#### WORK REQUEST
Transcribe the tail of the listing: start at the line containing "Spirits (41, 2260)" and stop after the last line, keeping every character as is and adding nothing.

#### DATA UNDER STUDY
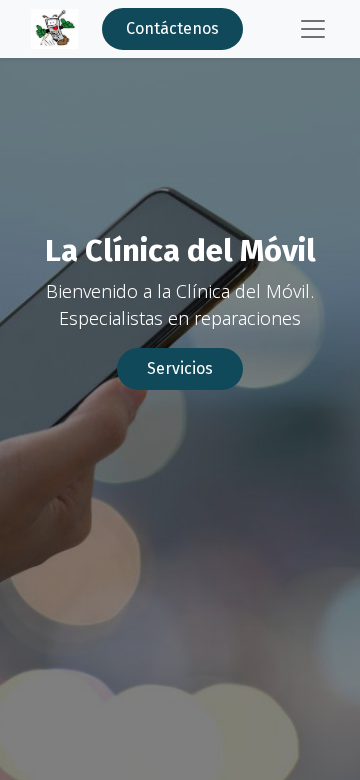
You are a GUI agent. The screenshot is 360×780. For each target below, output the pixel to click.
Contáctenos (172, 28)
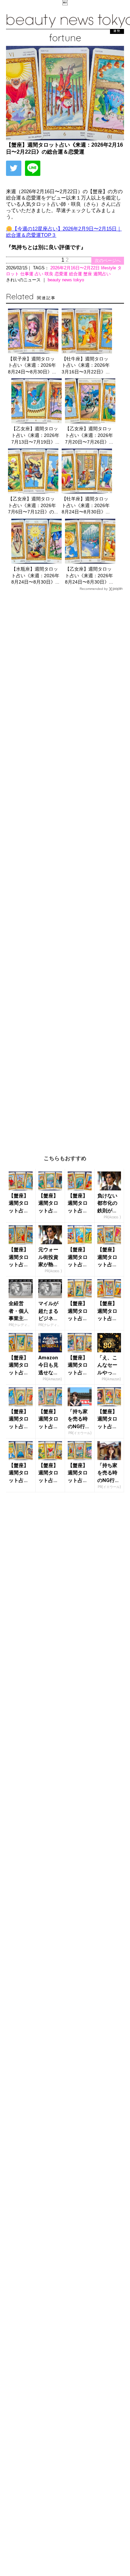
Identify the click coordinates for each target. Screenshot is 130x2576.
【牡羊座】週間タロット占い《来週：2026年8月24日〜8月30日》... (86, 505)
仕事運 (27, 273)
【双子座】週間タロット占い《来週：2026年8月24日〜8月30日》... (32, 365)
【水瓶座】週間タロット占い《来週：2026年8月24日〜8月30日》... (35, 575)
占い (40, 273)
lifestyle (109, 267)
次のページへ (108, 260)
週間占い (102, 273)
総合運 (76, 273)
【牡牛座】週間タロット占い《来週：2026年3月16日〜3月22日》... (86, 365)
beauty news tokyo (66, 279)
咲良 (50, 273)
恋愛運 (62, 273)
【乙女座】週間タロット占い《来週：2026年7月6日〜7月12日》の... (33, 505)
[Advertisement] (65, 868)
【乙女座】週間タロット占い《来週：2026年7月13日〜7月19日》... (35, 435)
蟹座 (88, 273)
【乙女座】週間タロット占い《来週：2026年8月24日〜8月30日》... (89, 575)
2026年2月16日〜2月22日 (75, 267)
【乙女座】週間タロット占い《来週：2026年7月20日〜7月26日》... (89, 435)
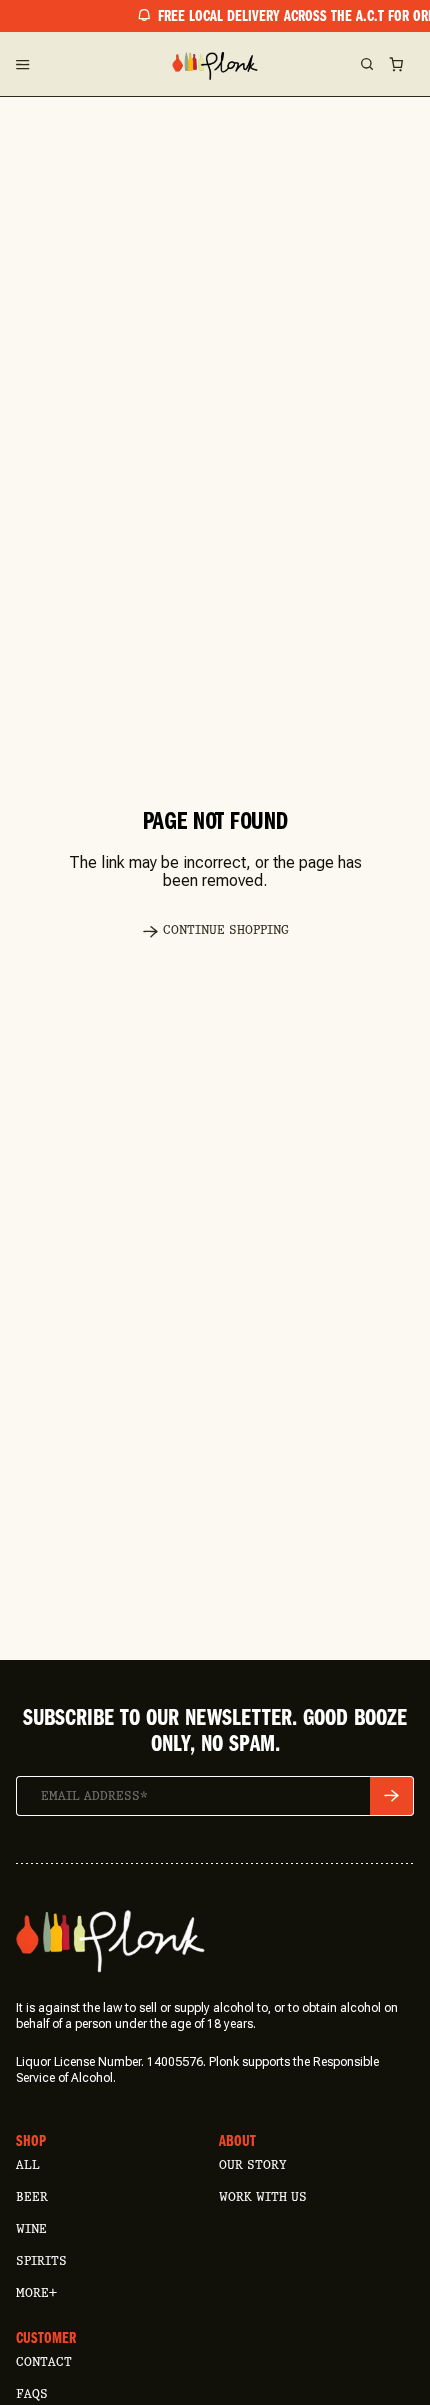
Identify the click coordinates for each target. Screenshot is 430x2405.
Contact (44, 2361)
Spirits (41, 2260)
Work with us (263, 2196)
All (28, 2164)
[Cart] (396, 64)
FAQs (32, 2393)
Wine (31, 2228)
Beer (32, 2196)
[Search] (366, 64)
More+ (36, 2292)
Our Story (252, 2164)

#### RESULT
Spirits (41, 2260)
Work with us (263, 2196)
All (28, 2164)
[Cart] (396, 64)
FAQs (32, 2393)
Wine (31, 2228)
Beer (32, 2196)
[Search] (366, 64)
More+ (36, 2292)
Our Story (252, 2164)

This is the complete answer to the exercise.